### TASK DETAILS
Retype every line of the entries below word for word, leaving out the pictures.

### MATERIAL PROVIDED
****************

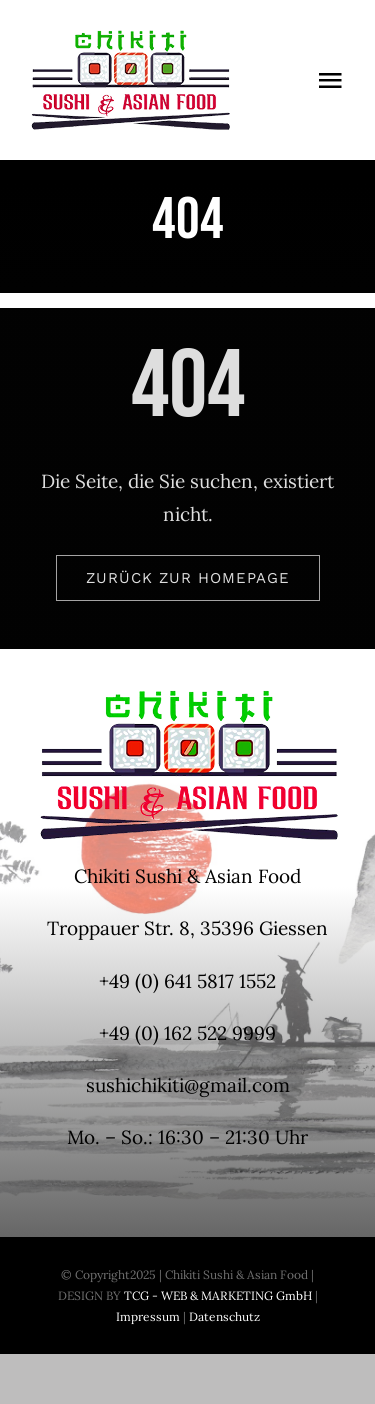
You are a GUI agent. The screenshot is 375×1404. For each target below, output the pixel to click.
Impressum (148, 1316)
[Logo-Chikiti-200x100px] (130, 39)
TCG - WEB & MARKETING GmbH (216, 1295)
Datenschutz (224, 1316)
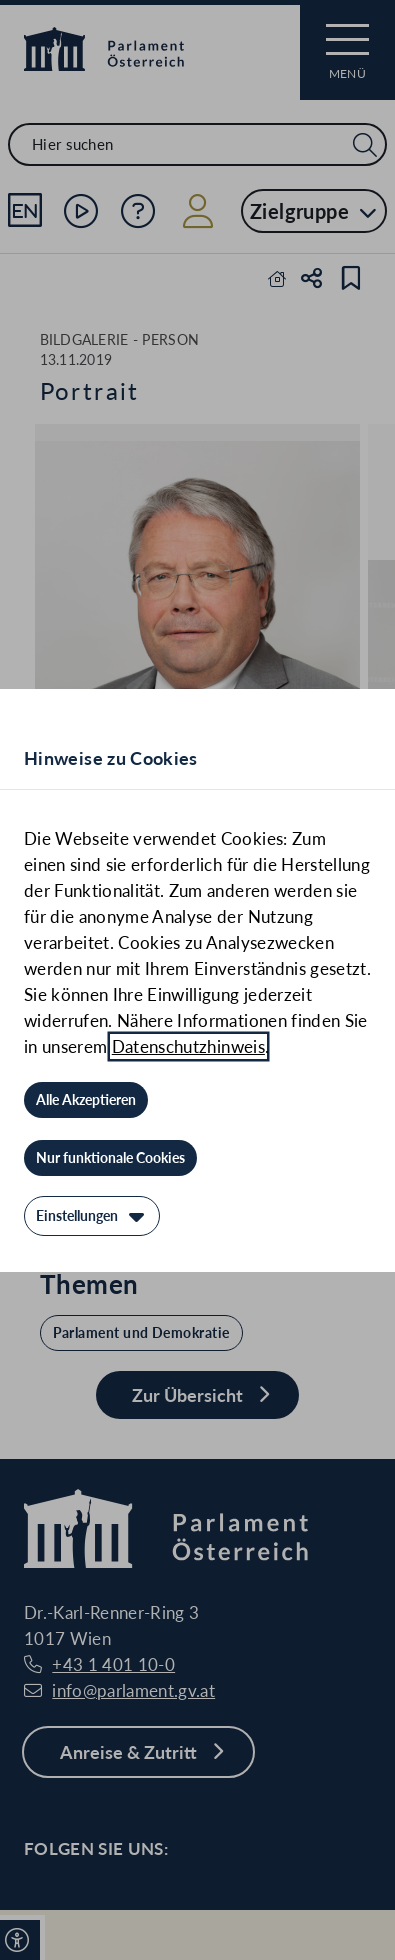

****************

### FINAL RESULT
You are a GUI agent. The screenshot is 375×1404. For each target below, output the pixel to click.
Impressum (148, 1316)
[Logo-Chikiti-200x100px] (130, 39)
TCG - WEB & MARKETING GmbH (216, 1295)
Datenschutz (224, 1316)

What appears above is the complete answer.